The Nokia 3210 is a 4G phone and is compatible with 2G GSM networks on the 900 and 1800 bands. It runs on Mocor OS with a Series 30+ interface, and it supports Cloud Phone technology in territories where the service is active. As with other recent feature phones produced by HMD, the Nokia 3210 has a USB-C charging port and a built-in FM radio.
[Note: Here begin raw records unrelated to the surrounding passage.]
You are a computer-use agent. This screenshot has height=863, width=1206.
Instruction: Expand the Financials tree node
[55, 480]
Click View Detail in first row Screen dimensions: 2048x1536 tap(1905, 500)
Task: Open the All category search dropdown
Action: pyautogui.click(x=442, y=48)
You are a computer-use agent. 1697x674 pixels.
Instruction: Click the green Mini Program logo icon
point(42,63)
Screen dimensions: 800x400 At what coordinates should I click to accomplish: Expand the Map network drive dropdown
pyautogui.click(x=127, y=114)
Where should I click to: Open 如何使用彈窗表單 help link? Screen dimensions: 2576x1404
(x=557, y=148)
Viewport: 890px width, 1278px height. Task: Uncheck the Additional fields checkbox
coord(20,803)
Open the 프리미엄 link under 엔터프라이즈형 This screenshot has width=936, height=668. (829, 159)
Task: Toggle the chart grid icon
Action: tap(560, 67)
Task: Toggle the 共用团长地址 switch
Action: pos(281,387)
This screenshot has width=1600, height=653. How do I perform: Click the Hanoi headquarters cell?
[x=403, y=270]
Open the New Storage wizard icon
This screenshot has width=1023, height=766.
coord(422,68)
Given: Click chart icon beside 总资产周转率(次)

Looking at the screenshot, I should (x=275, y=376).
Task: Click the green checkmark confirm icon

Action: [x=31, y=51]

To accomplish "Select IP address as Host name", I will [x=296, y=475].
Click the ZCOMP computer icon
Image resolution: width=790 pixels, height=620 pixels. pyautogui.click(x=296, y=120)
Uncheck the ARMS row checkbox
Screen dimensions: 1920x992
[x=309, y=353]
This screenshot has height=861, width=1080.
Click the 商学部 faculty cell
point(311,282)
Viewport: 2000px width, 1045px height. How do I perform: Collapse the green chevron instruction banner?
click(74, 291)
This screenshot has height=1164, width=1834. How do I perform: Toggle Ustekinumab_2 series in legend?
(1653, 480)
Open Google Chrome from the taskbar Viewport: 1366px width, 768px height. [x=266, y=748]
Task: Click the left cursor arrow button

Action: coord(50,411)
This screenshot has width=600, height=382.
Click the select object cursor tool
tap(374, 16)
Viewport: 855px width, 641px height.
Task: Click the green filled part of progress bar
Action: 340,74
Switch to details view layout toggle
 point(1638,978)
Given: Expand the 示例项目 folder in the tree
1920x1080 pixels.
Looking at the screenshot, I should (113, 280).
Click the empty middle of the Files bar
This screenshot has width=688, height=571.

The phone, along with other Nokia models, was discontinued in March 2026 in some European countries due to HMD's brand licensing terms running out. It continues to be sold in select markets for which HMD has extended their license to use the Nokia brand.

== History ==
The new Nokia 3210 was made official by HMD on 8 May 2024 amid the 25th anniversary of the popular original Nokia 3210, which was manufactured from 1999 to circa 2001. The 3210 is the latest of HMD's revivals of older Nokia phones as part of its Nokia Originals line and was announced not long after the Nokia 6310 (2024).

== Features ==
The Nokia 3210 has a 240x320 resolution, 2.4 inch colour display. It has a 2 megapixel camera with a flash (as opposed to the VGA resolution cameras found in most previous Nokia Originals). The internal user storage is 128 MB but is expandable to 32 GB using the MicroSD slot.

== Marketing ==
HMD have also marketed the Nokia 3210 as a "detox" phone and referred to letting people conversate in real life more than texting digitally.

==Variants==
In April 2025, HMD Global announced a special version of the Nokia 3210 made in cooperation with FC Barcelona, called HMD Barça 3210 (not Nokia branded). It is based on the revival Nokia 3210 but with FC Barcelona's theme design and features. The Chinese version also features DeepSeek chatbot.

==Reception==
In China, the Nokia 3210 reportedly sold out within two days of release.

Mashable noted that the phone has been released during a time of "Y2K nostalgia". CNET wrote that it was part of the "dumb-phone renaissance".

Guardian journalist Zoe Wood documented her week with the new product during July 2024. The Irish Times in its review gave Nokia 3210 three out of five and said it is a good smartphone replacement for a break, but not a long-term solution.